Design and analysis of social-interaction research
Mirweis recently pointed me on this paper: THE DESIGN AND ANALYSIS OF SOCIAL-INTERACTION RESEARCH by David A. Kenny taken from the Annual Review of Psychology, Vol. 47: 59-86 (Volume publication date February 1996) .
Static models of interacting persons measured at the interval level are reviewed. A discussion of the fundamental sources of variance and key design decisions in social-interaction research is presented. Outlined are the basic designs for social-interaction research and their proper analysis. Multilevel modeling is likely to become the most common data analysis method. Critical issues unique to social-interaction research are examined, particularly the effect of the partner on the interaction actor.
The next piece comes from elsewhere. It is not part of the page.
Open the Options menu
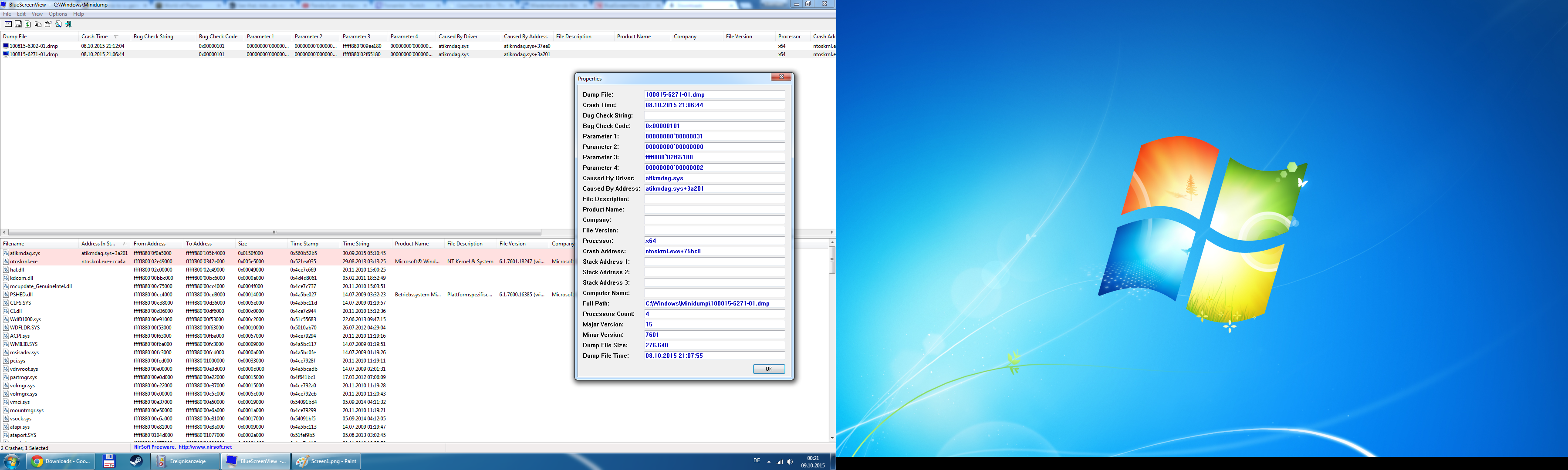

Finally, illustrations of analyses from four extended examples are presented.
Why do I blog this? I believe that social psychology methodologies like the one described in this paper cn be fruitfully applied to research about interaction analysis in HCI. This paper is also interesting in the sense that it deal with triad analysis which is the case of CatchBob!
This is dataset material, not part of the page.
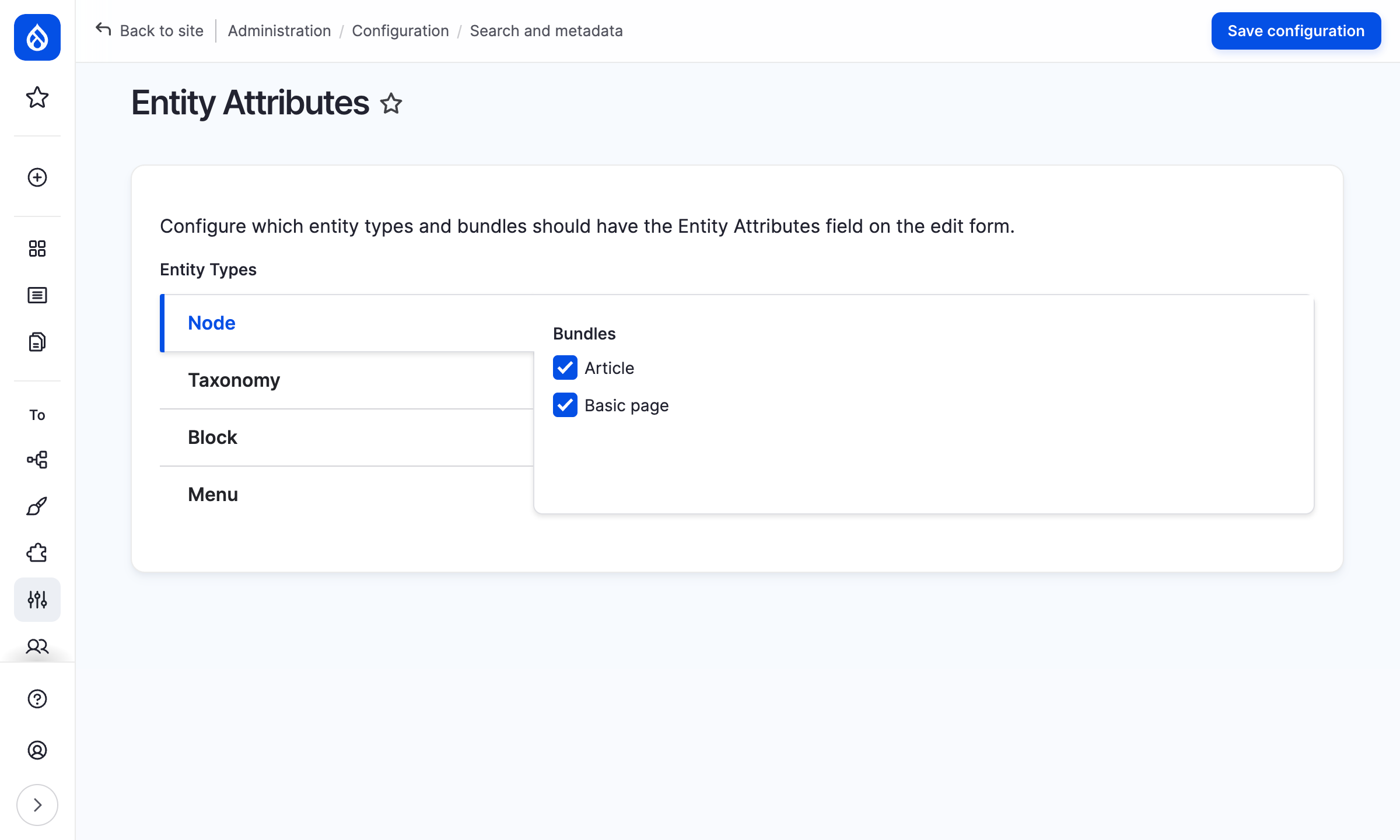Image resolution: width=1400 pixels, height=840 pixels.
Task: Click the Create content plus icon
Action: click(x=37, y=178)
When the group has three or more members, there are several important complications to consider beyond the scope of dyadic research. These complications are only sketched here. The first concerns whether the measurement is triadic. When persons i, j, and k are in a group, does person i separately interact with or rate both j and k, and is i's behavior measured for all of those interactions?
A second issue in triadic research is the meaning of the group effect. In dyadic research, the group effect is defined as the effect over and above individual-level effects of actor and partner. In triadic research, a group effect can be defined as an effect beyond both individual and dyadic effects. In triadic research, there are then three levels of effects: the person, the dyad, and the triad.
A third issue concerns design. Does person i interact with person j only when k is a member of the group, or does person i interact with j, k, m, and so on? The issue is whether all possible triads or just a subset is formed.